───── EXTRACT TO READ

I have a custom hook that only have useEffects and returns null. I am using it in App.js file. But now i have to return a function and import that custom hook some in other component. But when i call that custom hook in another component. useEffects run too (cause multiple times and that is the problem). But i only need them to run once in App.js file.
I solve this with this if statement. I pass isApp true in App.js and i don't in other component. But is there some other way to solve that. I didn't like that approach
useEffect(() => {
if (!props?.isApp)
return;
func();
}, [
someDependencies
]);
CodePudding user response:
useEffect(callback, dependencies) is the hook that manages the side-effects in functional components. The callback argument is a function to put the side-effect logic. dependencies is a list of dependencies of your side-effect: being props or state values.

──────────
───── EXTRACTED RECORDS

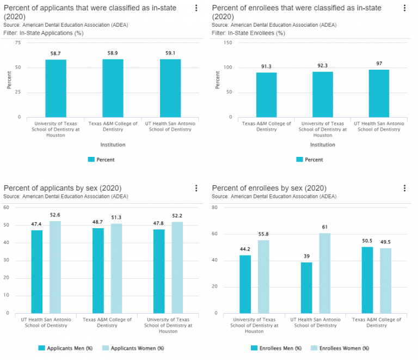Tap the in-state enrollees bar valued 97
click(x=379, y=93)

──────────
───── EXTRACTED RECORDS

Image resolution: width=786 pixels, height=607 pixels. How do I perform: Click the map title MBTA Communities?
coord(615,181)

──────────
───── EXTRACTED RECORDS

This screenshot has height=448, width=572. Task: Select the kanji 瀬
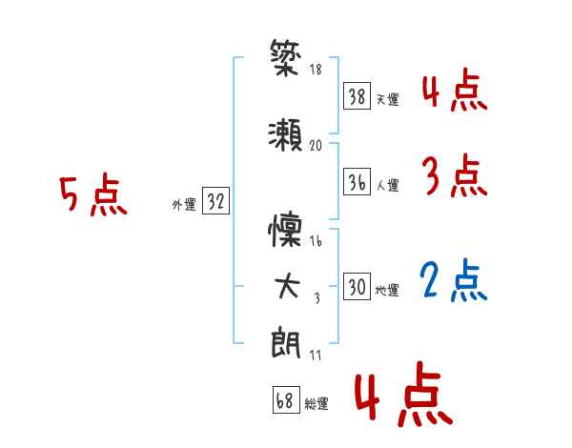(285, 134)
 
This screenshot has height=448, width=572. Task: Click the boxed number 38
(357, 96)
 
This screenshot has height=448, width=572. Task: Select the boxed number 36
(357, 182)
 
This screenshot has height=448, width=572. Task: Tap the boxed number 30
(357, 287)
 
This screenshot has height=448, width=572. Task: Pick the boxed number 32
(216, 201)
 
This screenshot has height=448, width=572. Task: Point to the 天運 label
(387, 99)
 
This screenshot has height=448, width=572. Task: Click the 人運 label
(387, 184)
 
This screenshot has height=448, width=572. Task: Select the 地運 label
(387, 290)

──────────

◆ **WRITTEN EXERCISE**
Write the next part of the forum thread about the custom React hook whose effects run more than once, starting after its final sentence. The listing has no connection to the text above it.

◆ **EXERCISE ANSWER**
useEffect(callback, dependencies) invokes the callback after initial mounting, and on later renderings, if any value inside dependencies has changed.
If you change one of the dependencies, the effect function will be executed. If you change a dependency in the effect function you will have an infinite loop.
CodePudding user response:
a. If you only want to run once!
useEffect(() =>{ func(); }, []);
b. If you want to run once based on deps.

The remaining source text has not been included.